=== Begin Enclosure ===
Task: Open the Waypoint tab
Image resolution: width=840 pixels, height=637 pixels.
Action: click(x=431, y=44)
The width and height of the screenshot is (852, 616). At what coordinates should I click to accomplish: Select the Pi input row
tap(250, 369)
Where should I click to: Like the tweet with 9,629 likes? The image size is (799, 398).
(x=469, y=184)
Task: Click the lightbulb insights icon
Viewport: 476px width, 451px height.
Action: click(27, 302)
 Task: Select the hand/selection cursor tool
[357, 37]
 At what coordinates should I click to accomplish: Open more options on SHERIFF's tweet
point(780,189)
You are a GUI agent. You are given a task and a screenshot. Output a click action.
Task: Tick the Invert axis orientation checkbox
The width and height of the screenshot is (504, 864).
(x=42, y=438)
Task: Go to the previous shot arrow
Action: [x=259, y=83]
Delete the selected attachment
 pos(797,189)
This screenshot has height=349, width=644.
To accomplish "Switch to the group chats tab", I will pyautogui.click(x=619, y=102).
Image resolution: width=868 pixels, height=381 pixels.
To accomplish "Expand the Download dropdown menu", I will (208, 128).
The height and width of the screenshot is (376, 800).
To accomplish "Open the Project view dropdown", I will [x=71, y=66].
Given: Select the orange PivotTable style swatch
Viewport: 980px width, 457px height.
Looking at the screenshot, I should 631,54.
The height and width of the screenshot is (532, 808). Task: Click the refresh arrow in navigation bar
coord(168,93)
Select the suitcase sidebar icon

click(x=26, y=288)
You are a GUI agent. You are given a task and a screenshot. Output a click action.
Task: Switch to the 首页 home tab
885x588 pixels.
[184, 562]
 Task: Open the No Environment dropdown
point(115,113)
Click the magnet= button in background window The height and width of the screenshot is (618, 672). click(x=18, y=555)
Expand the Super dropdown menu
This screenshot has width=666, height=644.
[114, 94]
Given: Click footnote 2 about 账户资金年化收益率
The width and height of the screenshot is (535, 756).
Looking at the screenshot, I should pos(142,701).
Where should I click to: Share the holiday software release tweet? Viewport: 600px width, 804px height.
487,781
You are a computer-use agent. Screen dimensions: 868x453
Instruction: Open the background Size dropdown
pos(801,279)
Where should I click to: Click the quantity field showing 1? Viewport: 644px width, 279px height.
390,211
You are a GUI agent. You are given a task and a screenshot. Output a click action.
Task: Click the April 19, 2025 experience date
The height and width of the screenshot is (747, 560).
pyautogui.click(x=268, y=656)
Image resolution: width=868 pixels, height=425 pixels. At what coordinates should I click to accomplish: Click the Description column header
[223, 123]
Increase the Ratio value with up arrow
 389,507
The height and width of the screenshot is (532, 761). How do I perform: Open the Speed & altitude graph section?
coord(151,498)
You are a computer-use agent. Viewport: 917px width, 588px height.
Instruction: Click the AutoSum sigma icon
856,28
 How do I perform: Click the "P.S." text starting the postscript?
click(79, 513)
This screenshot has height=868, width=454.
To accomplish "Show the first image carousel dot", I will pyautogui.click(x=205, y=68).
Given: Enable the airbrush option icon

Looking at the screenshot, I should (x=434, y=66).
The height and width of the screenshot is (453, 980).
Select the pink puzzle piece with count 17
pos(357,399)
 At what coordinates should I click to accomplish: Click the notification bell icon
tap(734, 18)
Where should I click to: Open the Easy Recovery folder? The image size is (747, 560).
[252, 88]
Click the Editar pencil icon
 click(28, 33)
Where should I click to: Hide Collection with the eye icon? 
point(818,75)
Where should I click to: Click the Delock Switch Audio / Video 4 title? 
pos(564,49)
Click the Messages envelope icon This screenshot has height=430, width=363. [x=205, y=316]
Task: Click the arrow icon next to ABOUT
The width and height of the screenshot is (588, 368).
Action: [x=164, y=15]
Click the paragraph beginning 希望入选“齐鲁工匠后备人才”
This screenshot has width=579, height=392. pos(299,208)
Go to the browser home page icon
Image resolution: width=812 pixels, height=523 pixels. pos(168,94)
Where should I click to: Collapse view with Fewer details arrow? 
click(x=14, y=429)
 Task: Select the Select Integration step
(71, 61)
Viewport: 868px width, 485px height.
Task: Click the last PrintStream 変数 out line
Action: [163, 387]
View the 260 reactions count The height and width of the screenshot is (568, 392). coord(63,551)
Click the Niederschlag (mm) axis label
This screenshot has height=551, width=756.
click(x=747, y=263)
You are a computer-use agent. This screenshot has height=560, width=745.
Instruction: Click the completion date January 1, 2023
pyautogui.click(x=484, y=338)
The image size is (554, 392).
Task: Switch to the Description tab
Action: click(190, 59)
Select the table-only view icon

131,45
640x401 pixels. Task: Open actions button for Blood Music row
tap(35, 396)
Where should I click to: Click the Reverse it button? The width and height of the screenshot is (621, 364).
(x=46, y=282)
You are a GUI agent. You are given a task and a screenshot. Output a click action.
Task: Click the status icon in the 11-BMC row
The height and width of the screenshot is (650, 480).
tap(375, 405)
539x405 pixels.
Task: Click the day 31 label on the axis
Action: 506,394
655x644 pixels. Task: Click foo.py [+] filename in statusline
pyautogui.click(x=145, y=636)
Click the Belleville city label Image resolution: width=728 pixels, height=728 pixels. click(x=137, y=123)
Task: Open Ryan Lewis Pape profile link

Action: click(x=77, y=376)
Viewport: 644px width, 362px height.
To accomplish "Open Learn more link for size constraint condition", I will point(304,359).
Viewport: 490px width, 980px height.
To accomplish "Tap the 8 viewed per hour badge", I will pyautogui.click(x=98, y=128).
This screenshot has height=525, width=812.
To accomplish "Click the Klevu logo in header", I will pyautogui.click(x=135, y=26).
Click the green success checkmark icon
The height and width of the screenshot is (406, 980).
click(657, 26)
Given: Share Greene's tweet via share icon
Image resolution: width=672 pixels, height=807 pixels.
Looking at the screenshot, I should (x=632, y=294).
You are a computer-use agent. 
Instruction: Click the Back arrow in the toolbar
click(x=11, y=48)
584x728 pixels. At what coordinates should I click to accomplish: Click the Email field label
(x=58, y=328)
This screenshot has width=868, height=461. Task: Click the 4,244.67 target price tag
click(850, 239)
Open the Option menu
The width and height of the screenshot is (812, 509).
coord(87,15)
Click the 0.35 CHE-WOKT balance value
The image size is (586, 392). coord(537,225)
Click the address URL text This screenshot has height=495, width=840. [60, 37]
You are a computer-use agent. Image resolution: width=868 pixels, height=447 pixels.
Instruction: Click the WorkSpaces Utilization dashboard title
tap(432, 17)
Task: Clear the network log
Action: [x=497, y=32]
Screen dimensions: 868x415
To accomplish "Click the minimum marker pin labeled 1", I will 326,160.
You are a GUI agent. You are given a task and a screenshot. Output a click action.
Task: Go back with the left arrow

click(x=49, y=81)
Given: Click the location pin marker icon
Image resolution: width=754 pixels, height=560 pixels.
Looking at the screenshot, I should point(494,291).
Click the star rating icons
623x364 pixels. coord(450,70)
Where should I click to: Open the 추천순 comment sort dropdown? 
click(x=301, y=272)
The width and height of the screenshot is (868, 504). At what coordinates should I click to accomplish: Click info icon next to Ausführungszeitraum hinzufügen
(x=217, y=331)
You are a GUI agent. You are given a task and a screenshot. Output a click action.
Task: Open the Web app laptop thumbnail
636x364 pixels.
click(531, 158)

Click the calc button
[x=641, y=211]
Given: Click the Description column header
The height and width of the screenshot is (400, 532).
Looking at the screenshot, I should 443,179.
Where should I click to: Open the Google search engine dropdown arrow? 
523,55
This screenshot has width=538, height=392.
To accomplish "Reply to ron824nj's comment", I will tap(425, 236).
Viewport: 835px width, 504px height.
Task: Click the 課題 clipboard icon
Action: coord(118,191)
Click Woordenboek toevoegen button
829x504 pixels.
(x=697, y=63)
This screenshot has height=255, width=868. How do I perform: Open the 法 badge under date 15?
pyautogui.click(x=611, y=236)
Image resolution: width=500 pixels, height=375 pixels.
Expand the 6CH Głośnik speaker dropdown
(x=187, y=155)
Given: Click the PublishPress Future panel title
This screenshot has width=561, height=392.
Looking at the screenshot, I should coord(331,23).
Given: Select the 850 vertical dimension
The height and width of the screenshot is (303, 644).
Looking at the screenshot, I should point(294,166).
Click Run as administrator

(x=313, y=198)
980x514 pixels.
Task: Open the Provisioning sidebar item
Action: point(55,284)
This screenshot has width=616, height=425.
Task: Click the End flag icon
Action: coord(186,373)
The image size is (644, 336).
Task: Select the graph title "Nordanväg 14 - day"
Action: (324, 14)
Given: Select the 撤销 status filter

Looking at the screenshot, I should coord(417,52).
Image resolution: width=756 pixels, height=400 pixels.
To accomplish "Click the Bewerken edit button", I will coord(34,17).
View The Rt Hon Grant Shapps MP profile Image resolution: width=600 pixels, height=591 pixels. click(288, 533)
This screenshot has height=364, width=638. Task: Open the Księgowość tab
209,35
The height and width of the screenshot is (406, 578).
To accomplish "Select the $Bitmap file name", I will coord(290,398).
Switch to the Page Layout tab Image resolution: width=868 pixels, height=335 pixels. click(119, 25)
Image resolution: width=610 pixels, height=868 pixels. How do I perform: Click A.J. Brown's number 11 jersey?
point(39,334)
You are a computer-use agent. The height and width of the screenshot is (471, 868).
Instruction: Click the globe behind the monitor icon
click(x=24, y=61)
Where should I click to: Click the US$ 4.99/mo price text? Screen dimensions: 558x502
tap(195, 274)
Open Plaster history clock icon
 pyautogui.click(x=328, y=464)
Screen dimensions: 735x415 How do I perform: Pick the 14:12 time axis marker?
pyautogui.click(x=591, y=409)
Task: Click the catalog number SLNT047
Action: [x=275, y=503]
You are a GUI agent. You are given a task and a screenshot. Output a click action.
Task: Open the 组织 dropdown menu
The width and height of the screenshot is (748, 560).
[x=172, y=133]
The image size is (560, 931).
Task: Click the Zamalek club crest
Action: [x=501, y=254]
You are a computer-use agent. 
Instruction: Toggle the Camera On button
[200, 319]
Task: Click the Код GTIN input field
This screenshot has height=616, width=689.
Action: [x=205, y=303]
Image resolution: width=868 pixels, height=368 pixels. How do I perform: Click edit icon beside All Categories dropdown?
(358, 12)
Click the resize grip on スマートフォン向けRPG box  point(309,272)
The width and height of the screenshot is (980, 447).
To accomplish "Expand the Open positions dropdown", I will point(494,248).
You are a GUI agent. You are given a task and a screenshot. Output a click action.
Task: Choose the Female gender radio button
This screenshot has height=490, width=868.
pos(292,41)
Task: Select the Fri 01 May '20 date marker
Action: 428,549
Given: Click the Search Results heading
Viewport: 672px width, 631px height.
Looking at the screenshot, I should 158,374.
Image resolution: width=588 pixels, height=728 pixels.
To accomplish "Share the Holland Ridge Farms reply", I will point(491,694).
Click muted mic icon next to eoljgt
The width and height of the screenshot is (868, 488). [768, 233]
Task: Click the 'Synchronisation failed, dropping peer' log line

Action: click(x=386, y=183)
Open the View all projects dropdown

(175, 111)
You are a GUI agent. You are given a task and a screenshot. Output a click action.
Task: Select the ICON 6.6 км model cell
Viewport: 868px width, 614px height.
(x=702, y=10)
=== End Enclosure ===
- ACTIVITY -
The exercise is to copy out every line above that has the word "computer" in it.

- OUTPUT OF THE EXERCISE -
You are a computer-use agent. Screen dimensions: 868x453
You are a computer-use agent. Viewport: 917px width, 588px height.
You are a computer-use agent. This screenshot has height=560, width=745.
You are a computer-use agent. 
You are a computer-use agent. Image resolution: width=868 pixels, height=447 pixels.
You are a computer-use agent. The height and width of the screenshot is (471, 868).
You are a computer-use agent. 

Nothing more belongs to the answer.